I'll take this comment out of the bullet point so you can't miss it.
If you knew about it, you're guilty as home-made sin. If you didn't know, you're irredeemably incompetent. If you sincerely think, even now, that it wasn't happening, you're in denial to the point of being delusional. Which one do you want to admit?
If I were a betting man, I'd put money on option "D": Your plan is to duck and cover and wait for the storm to blow over (which you're convinced it will because, even now, you don't believe you've done anything wrong), then use every scrap of your remaining political pull to make life hell for anyone who might have blown any whistles.

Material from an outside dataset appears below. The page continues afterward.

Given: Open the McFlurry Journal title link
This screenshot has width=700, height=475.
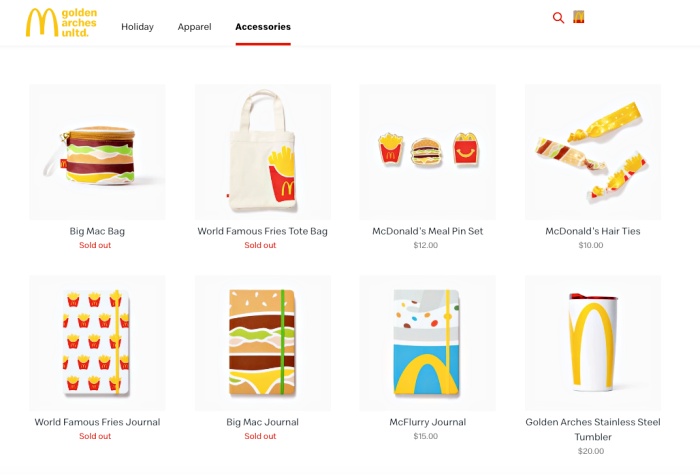Looking at the screenshot, I should [x=428, y=422].
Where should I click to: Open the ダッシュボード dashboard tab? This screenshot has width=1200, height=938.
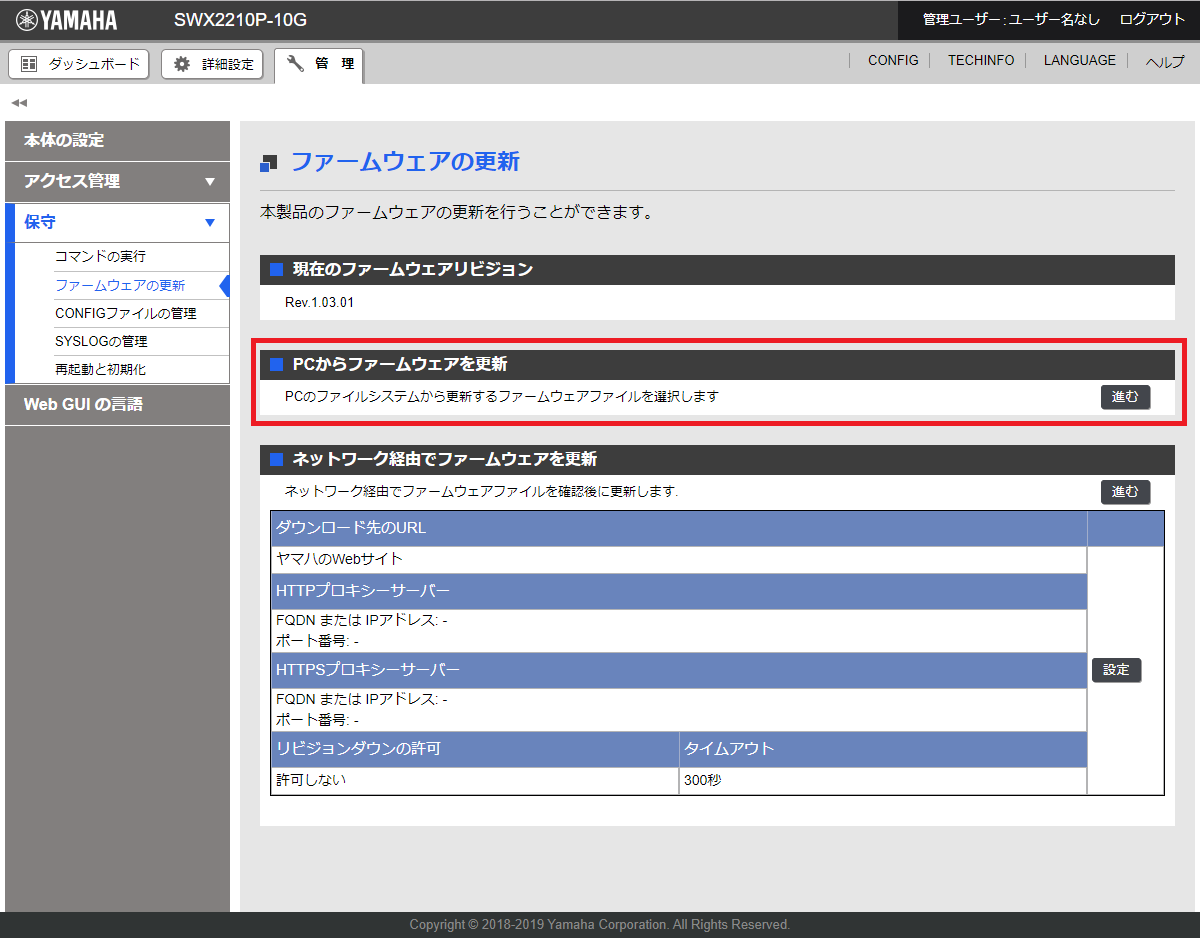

I want to think that the reason the SRT Directors aren't more in the limelight now is that the Interim Superintendent knows that there are still some innocent people vulnerable to their machinations.
- Seven APS employees step down in scandal
- That's how many acted before the deadline.
- More resign or retire in face of APS cheating scandal
- The first seven were named: This late batch (who did miss the Supt's deadline) weren't. Look, I don't want to dump on the teachers unnecessarily, they were under a great deal of pressure. And as soon as anyone makes noise about going after the source of that pressure, I'll shut up.
- 13 principals named in cheating scandal leave APS
- This is a bit misleading. Ten of these principals named in the GBI report departed before the report was released, never mind before the Interim Superintendent's deadline. At least one has been out for years. I just lost a lot of confidence that anyone yet knows what's actually going on.
- Out-of-work teachers see APS cheating scandal as an opportunity to work
- Just to show it's an ill wind that blows nobody good.